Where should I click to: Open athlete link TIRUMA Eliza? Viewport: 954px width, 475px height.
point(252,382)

* * *

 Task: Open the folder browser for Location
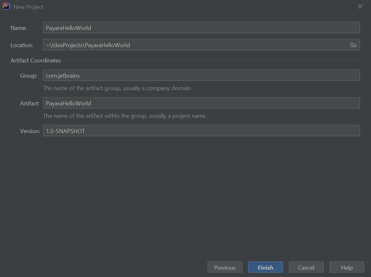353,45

...

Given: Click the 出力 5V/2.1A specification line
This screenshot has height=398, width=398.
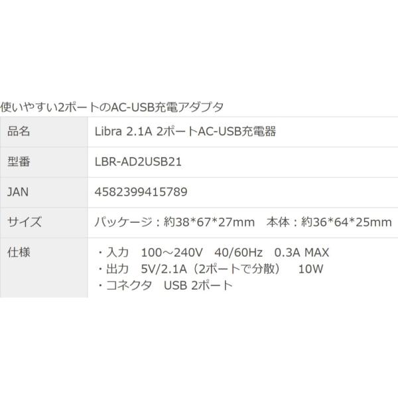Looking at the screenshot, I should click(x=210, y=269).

### [WHAT TO PRODUCE]
Quote the entries word for word, starting with the line that contains "Given: Click the" and going on through the line that contains "Looking at the". Leave the pictures out of your answer.

### [ANSWER TO THE EXERCISE]
Given: Click the 出力 5V/2.1A specification line
This screenshot has height=398, width=398.
Looking at the screenshot, I should click(x=210, y=269).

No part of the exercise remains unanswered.